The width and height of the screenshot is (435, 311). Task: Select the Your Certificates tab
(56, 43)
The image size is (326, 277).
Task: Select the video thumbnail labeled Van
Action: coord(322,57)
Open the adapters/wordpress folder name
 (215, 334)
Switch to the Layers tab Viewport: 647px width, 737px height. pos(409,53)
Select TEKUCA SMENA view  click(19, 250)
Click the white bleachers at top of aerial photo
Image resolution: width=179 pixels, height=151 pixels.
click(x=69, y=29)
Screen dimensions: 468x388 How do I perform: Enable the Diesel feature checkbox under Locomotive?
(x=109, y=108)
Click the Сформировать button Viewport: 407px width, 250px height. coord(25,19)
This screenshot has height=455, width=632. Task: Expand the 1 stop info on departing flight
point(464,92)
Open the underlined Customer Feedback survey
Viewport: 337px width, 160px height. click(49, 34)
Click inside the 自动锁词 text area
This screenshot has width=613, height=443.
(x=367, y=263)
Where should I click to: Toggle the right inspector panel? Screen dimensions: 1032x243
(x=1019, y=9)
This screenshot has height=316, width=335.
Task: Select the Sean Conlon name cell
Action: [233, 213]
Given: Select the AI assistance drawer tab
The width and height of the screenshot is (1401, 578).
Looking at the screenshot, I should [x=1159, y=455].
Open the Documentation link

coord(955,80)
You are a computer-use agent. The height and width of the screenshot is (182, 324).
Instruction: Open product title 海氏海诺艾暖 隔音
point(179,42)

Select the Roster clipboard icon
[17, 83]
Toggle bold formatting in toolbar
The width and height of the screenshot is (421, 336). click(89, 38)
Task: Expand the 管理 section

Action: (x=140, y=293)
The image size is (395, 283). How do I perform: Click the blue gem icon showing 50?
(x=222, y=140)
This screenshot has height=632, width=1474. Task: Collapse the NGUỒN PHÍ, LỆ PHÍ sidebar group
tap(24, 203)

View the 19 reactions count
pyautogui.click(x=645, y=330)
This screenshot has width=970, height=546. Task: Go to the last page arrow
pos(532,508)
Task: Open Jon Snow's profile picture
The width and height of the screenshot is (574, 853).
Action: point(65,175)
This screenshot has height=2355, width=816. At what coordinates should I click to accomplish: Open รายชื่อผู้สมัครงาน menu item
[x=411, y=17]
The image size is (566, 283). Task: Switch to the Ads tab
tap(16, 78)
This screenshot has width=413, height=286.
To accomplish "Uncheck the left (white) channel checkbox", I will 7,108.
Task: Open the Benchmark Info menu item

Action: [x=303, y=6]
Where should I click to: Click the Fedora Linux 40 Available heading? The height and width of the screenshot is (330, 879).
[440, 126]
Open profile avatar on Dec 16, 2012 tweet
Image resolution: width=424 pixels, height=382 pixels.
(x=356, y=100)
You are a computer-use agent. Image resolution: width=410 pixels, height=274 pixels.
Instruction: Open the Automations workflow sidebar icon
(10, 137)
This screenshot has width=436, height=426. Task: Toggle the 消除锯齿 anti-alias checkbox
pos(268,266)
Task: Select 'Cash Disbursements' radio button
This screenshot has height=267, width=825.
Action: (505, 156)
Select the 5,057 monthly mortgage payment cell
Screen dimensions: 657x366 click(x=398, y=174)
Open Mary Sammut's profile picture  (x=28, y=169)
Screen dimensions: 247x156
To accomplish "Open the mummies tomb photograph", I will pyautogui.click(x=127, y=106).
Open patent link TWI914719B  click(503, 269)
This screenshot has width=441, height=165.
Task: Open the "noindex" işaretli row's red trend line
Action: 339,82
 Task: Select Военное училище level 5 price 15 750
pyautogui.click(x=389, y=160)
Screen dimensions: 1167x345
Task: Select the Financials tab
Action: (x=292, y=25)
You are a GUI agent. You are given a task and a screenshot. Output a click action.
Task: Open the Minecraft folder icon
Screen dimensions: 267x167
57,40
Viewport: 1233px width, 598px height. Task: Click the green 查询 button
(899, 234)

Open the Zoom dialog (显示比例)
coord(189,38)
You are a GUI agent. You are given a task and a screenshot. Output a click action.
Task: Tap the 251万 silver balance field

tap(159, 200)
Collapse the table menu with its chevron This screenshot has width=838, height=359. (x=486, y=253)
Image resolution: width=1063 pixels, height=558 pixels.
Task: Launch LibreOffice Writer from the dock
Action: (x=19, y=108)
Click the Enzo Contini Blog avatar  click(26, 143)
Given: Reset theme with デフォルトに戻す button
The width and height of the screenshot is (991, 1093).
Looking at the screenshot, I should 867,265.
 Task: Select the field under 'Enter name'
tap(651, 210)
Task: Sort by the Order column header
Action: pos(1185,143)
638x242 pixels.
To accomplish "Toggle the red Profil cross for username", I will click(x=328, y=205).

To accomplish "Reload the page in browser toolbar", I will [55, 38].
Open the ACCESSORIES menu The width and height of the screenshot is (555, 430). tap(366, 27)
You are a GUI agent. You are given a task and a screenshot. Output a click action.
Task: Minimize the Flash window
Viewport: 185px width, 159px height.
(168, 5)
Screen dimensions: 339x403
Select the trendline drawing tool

+ + + + +

Show the lines above that include "picture".

Task: Open Jon Snow's profile picture
Open Mary Sammut's profile picture  (x=28, y=169)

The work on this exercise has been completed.